A lot has happened to the online public for political science engagement in the intervening six years. The contours and platforms of the broader online public sphere have evolved in ways both positive (the return of blogging via Substack?) and negative (looking at you, Twitter). We’ve seen the norm of public engagement seep into the bedrock of disciplinary norms, and sometimes the sort of backlash against that new norm which tends to happen. We’ve seen evidence of the impact of such public engagement, and more than one crisis of faith in its value (especially during the Trump years). We’ve seen the desperate search for virality shaping content. We’ve seen the rise of a class of academic online influencers (for lack of a better word) which occupy a very different niche in the ecosystem than the episodic, research based engagement celebrated in my article. We’ve seen the growing importance of new platforms like TikTok which few of us have figured out how to effectively handle. And of course we’ve seen the rise of political polarization, digital misinformation, bot armies, political intimidation and toxic advocacy campaigns which have made the online space awfully miserable and unrewarding for many would-be engagers.

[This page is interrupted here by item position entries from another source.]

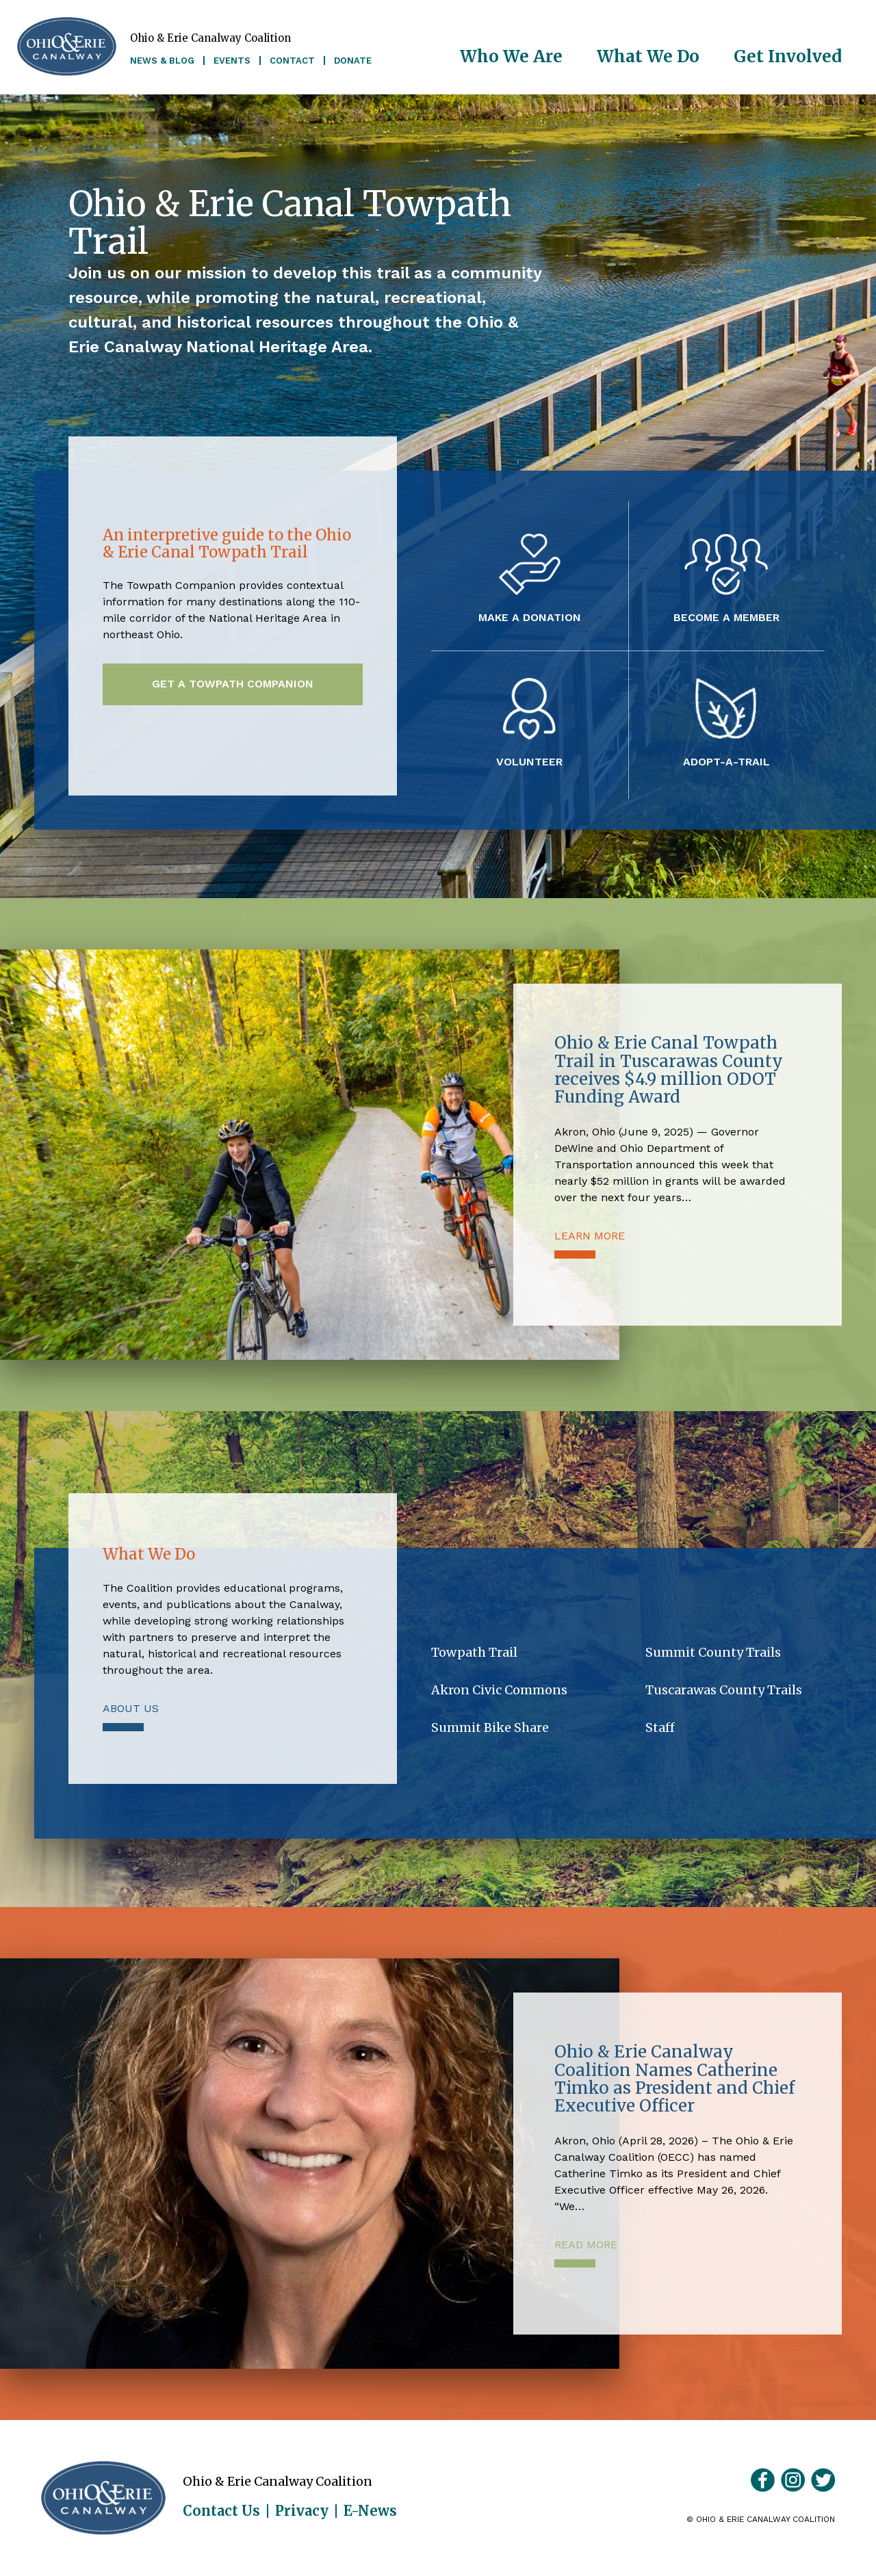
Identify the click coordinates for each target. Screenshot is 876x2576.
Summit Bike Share (490, 1727)
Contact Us (221, 2511)
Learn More (589, 1235)
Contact (292, 60)
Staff (660, 1727)
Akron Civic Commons (499, 1690)
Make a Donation (529, 617)
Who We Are (511, 56)
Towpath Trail (474, 1652)
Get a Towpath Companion (232, 683)
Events (232, 60)
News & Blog (162, 60)
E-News (370, 2511)
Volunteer (529, 761)
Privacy (301, 2511)
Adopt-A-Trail (726, 761)
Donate (353, 60)
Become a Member (726, 617)
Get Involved (788, 56)
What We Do (648, 56)
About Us (131, 1708)
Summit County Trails (713, 1652)
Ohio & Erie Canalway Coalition (103, 2498)
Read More (585, 2244)
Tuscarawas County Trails (723, 1690)
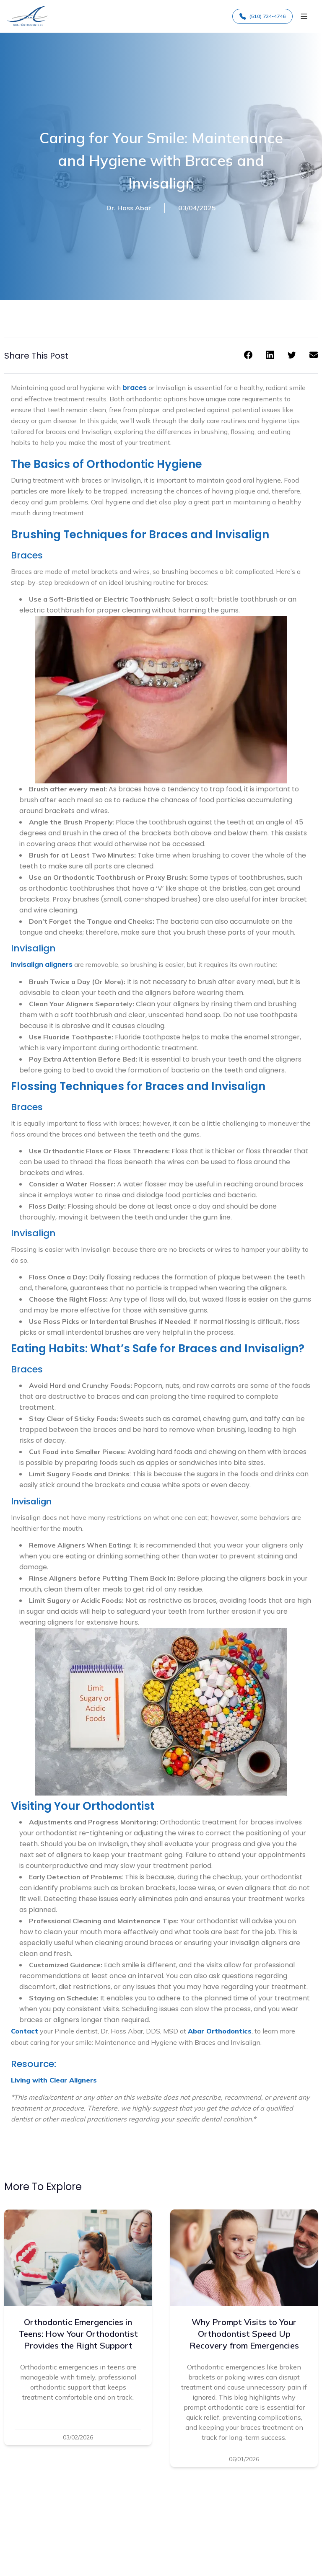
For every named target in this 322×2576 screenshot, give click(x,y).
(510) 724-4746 (262, 16)
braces (134, 388)
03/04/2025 (197, 208)
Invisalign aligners (42, 964)
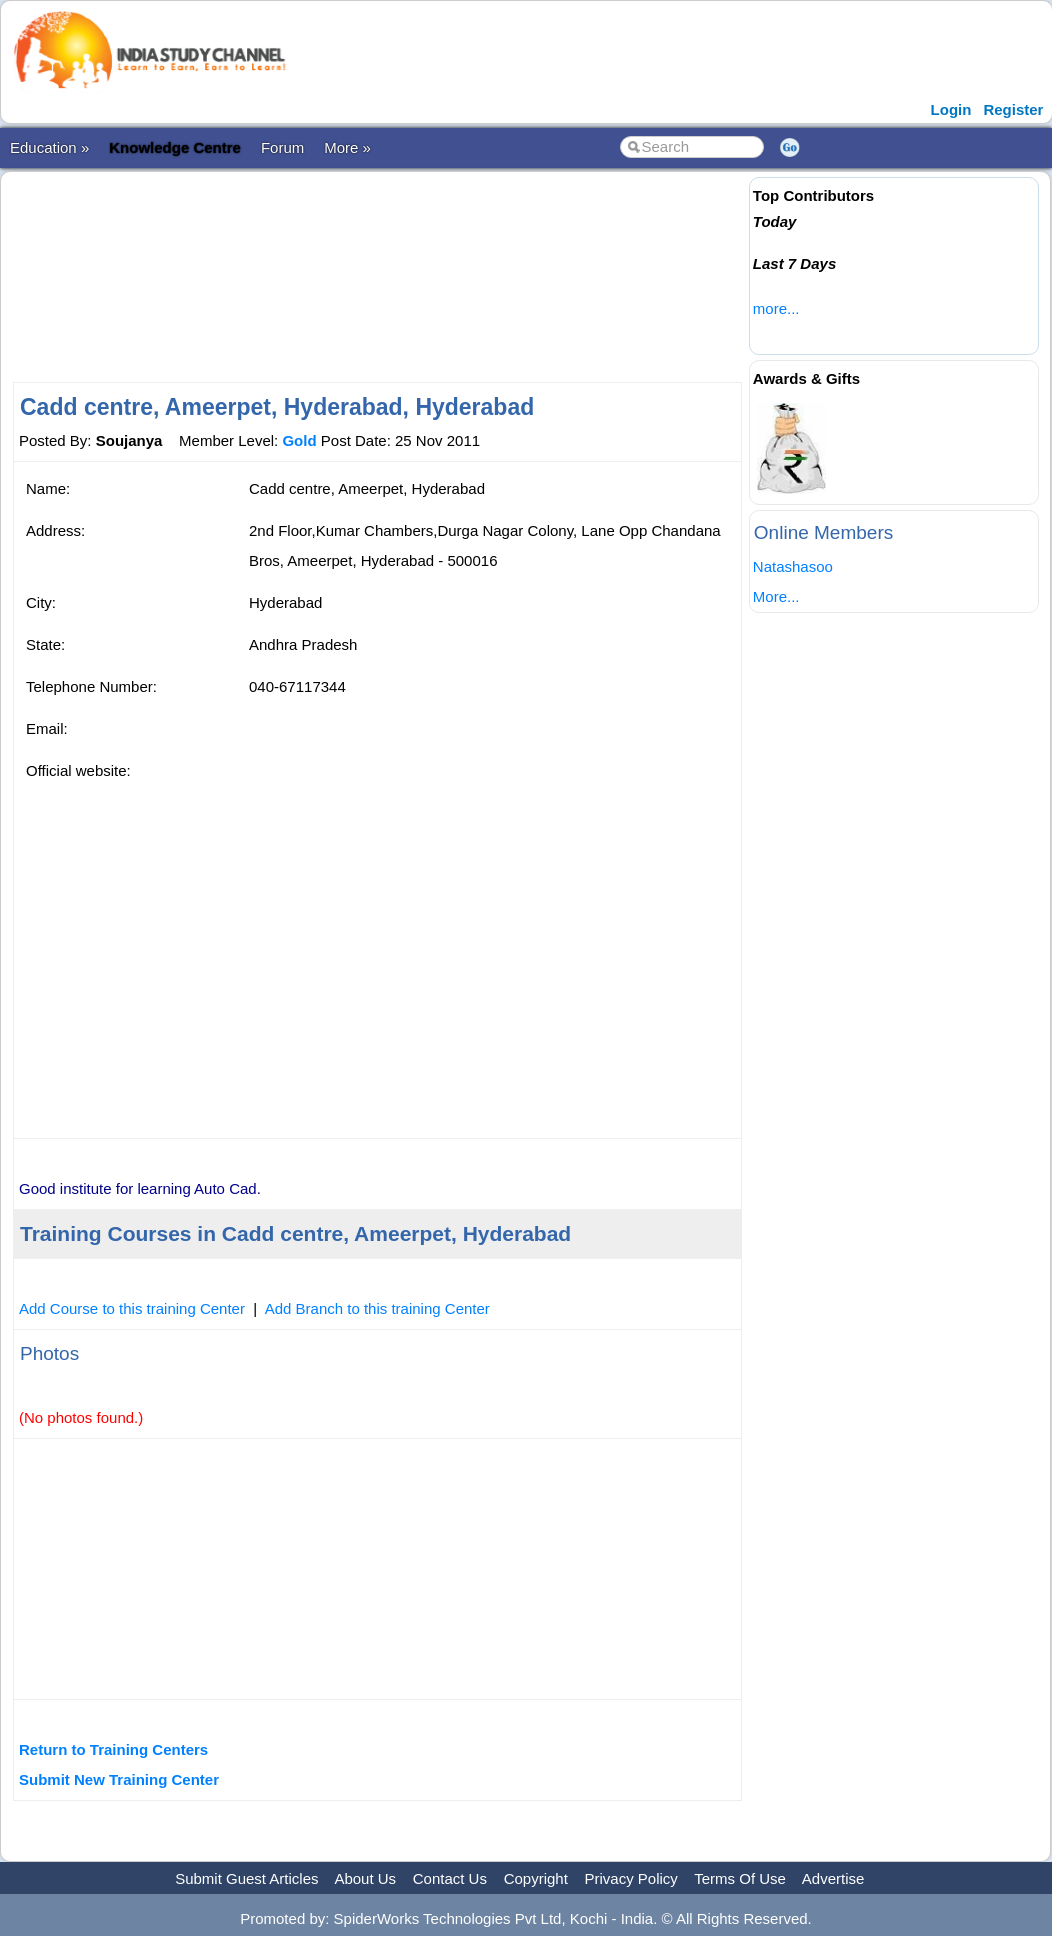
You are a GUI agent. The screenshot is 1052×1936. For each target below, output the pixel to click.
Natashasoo (793, 566)
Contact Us (450, 1878)
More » (347, 147)
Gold (299, 440)
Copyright (536, 1878)
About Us (365, 1878)
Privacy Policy (631, 1878)
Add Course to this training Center (132, 1308)
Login (951, 109)
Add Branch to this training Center (377, 1308)
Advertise (833, 1878)
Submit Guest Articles (246, 1878)
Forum (282, 147)
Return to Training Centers (113, 1749)
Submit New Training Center (119, 1779)
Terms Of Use (740, 1878)
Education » (49, 147)
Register (1013, 109)
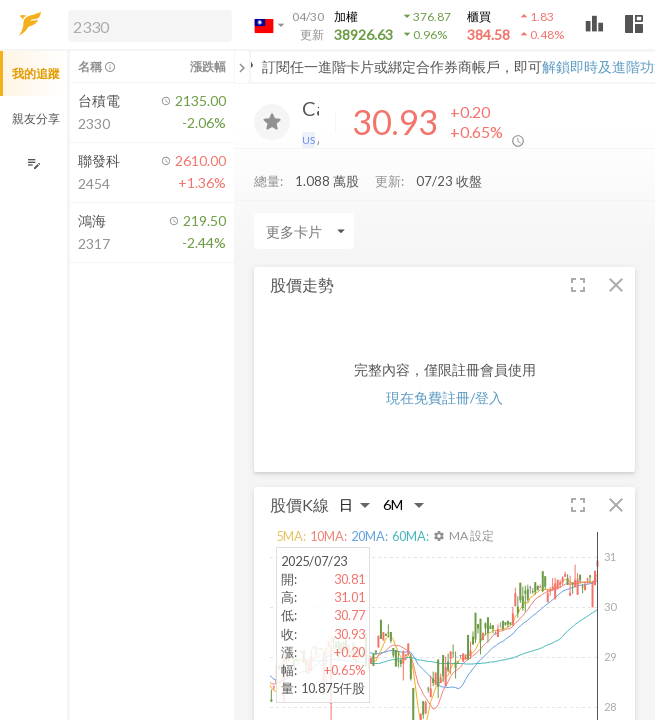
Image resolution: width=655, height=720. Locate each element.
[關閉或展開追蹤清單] (242, 67)
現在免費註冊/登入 (444, 402)
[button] (146, 25)
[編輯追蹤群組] (33, 163)
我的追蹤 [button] (36, 73)
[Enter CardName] (304, 236)
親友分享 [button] (36, 118)
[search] (150, 26)
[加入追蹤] (272, 122)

I’ll have more to say about what all that means for political science public engagement in a different format soon, but overall I think that we all need to think carefully and in new ways about how to engage with this current policy public sphere. Within limits, of course - I’m not learning any of those TikTok dances.
What happens now? Well, as our announcement said, TMC itself is taking a sabbatical while the editorial collective puts together a new independent, standalone version. I’m truly excited about the ideas we’ve been discussing for TMC 3.0; we will share them when the time is right. In the interim, expect to see more content on MENA issues in the news here on my blog, with more guest contributors in traditional and new formats. Onward and upward!